### Requirement
Copy out each of the following lines word for word, with nothing changed.

### Data for this task
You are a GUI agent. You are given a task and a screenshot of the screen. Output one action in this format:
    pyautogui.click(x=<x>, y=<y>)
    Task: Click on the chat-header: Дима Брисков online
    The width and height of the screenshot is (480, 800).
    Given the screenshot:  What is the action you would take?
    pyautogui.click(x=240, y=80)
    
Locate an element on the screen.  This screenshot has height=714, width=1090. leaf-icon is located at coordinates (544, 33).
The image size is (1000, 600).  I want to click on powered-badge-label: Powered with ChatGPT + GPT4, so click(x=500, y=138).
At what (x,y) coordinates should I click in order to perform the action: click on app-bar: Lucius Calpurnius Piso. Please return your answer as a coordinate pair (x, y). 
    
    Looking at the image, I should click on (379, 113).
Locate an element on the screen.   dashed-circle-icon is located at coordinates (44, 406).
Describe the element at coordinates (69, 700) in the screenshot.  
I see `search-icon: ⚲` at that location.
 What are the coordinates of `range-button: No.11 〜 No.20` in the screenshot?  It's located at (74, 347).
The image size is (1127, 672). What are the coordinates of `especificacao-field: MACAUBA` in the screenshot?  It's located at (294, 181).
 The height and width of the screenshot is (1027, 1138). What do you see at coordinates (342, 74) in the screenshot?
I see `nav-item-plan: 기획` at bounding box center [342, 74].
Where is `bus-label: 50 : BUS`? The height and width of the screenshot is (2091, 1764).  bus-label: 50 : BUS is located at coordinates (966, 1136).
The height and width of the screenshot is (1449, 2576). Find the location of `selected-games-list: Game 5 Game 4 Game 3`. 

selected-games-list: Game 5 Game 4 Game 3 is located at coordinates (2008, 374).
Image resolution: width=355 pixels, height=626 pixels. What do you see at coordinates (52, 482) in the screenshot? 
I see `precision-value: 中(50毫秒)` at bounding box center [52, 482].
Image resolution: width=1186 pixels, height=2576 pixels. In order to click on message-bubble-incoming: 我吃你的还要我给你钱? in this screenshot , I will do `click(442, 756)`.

### Answer to this task
You are a GUI agent. You are given a task and a screenshot of the screen. Output one action in this format:
    pyautogui.click(x=<x>, y=<y>)
    Task: Click on the chat-header: Дима Брисков online
    The width and height of the screenshot is (480, 800).
    Given the screenshot:  What is the action you would take?
    pyautogui.click(x=240, y=80)
    
Locate an element on the screen.  This screenshot has height=714, width=1090. leaf-icon is located at coordinates (544, 33).
The image size is (1000, 600).  I want to click on powered-badge-label: Powered with ChatGPT + GPT4, so click(x=500, y=138).
At what (x,y) coordinates should I click in order to perform the action: click on app-bar: Lucius Calpurnius Piso. Please return your answer as a coordinate pair (x, y). 
    
    Looking at the image, I should click on (379, 113).
Locate an element on the screen.   dashed-circle-icon is located at coordinates (44, 406).
Describe the element at coordinates (69, 700) in the screenshot.  
I see `search-icon: ⚲` at that location.
 What are the coordinates of `range-button: No.11 〜 No.20` in the screenshot?  It's located at (74, 347).
The image size is (1127, 672). What are the coordinates of `especificacao-field: MACAUBA` in the screenshot?  It's located at (294, 181).
 The height and width of the screenshot is (1027, 1138). What do you see at coordinates (342, 74) in the screenshot?
I see `nav-item-plan: 기획` at bounding box center [342, 74].
Where is `bus-label: 50 : BUS`? The height and width of the screenshot is (2091, 1764).  bus-label: 50 : BUS is located at coordinates (966, 1136).
The height and width of the screenshot is (1449, 2576). Find the location of `selected-games-list: Game 5 Game 4 Game 3`. 

selected-games-list: Game 5 Game 4 Game 3 is located at coordinates (2008, 374).
Image resolution: width=355 pixels, height=626 pixels. What do you see at coordinates (52, 482) in the screenshot? 
I see `precision-value: 中(50毫秒)` at bounding box center [52, 482].
Image resolution: width=1186 pixels, height=2576 pixels. In order to click on message-bubble-incoming: 我吃你的还要我给你钱? in this screenshot , I will do `click(442, 756)`.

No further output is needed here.